■ Source material:
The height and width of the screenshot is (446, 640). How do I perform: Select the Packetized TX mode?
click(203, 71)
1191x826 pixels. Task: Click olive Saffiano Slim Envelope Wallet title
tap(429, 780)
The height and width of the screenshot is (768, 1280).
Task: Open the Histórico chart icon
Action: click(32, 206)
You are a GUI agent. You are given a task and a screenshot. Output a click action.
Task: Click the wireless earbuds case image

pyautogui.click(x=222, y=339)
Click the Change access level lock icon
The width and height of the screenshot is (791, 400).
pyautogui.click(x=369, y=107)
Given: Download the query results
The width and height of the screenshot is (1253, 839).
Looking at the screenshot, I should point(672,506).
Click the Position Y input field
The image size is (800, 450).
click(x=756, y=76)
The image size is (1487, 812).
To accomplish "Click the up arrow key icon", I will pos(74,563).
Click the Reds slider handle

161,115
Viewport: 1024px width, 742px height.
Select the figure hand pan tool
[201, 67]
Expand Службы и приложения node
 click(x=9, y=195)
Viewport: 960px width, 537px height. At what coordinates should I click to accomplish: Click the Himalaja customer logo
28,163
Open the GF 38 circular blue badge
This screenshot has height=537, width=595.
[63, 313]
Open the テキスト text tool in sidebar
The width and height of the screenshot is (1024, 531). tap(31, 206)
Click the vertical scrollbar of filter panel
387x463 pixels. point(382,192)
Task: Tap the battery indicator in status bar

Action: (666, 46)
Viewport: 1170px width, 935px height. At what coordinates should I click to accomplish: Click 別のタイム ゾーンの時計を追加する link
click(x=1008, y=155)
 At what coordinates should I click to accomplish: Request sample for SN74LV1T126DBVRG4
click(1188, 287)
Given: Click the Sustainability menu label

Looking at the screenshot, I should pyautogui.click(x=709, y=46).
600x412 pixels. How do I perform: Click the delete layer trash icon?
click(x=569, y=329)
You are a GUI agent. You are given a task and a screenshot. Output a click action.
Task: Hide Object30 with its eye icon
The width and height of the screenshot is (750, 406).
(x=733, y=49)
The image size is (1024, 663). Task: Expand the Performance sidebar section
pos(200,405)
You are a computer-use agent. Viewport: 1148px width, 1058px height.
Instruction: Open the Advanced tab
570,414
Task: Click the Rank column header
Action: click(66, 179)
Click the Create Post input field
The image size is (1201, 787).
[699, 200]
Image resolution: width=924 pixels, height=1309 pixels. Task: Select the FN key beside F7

■ Task objective:
Your task is to transcribe each record faithfully and in full.

■ Solution to this exercise:
The height and width of the screenshot is (446, 640). How do I perform: Select the Packetized TX mode?
click(203, 71)
1191x826 pixels. Task: Click olive Saffiano Slim Envelope Wallet title
tap(429, 780)
The height and width of the screenshot is (768, 1280).
Task: Open the Histórico chart icon
Action: click(32, 206)
You are a GUI agent. You are given a task and a screenshot. Output a click action.
Task: Click the wireless earbuds case image

pyautogui.click(x=222, y=339)
Click the Change access level lock icon
The width and height of the screenshot is (791, 400).
pyautogui.click(x=369, y=107)
Given: Download the query results
The width and height of the screenshot is (1253, 839).
Looking at the screenshot, I should point(672,506).
Click the Position Y input field
The image size is (800, 450).
click(x=756, y=76)
The image size is (1487, 812).
To accomplish "Click the up arrow key icon", I will pos(74,563).
Click the Reds slider handle

161,115
Viewport: 1024px width, 742px height.
Select the figure hand pan tool
[201, 67]
Expand Службы и приложения node
 click(x=9, y=195)
Viewport: 960px width, 537px height. At what coordinates should I click to accomplish: Click the Himalaja customer logo
28,163
Open the GF 38 circular blue badge
This screenshot has height=537, width=595.
[63, 313]
Open the テキスト text tool in sidebar
The width and height of the screenshot is (1024, 531). tap(31, 206)
Click the vertical scrollbar of filter panel
387x463 pixels. point(382,192)
Task: Tap the battery indicator in status bar

Action: (666, 46)
Viewport: 1170px width, 935px height. At what coordinates should I click to accomplish: Click 別のタイム ゾーンの時計を追加する link
click(x=1008, y=155)
 At what coordinates should I click to accomplish: Request sample for SN74LV1T126DBVRG4
click(1188, 287)
Given: Click the Sustainability menu label

Looking at the screenshot, I should pyautogui.click(x=709, y=46).
600x412 pixels. How do I perform: Click the delete layer trash icon?
click(x=569, y=329)
You are a GUI agent. You are given a task and a screenshot. Output a click action.
Task: Hide Object30 with its eye icon
The width and height of the screenshot is (750, 406).
(x=733, y=49)
The image size is (1024, 663). Task: Expand the Performance sidebar section
pos(200,405)
You are a computer-use agent. Viewport: 1148px width, 1058px height.
Instruction: Open the Advanced tab
570,414
Task: Click the Rank column header
Action: click(66, 179)
Click the Create Post input field
The image size is (1201, 787).
[699, 200]
Image resolution: width=924 pixels, height=1309 pixels. Task: Select the FN key beside F7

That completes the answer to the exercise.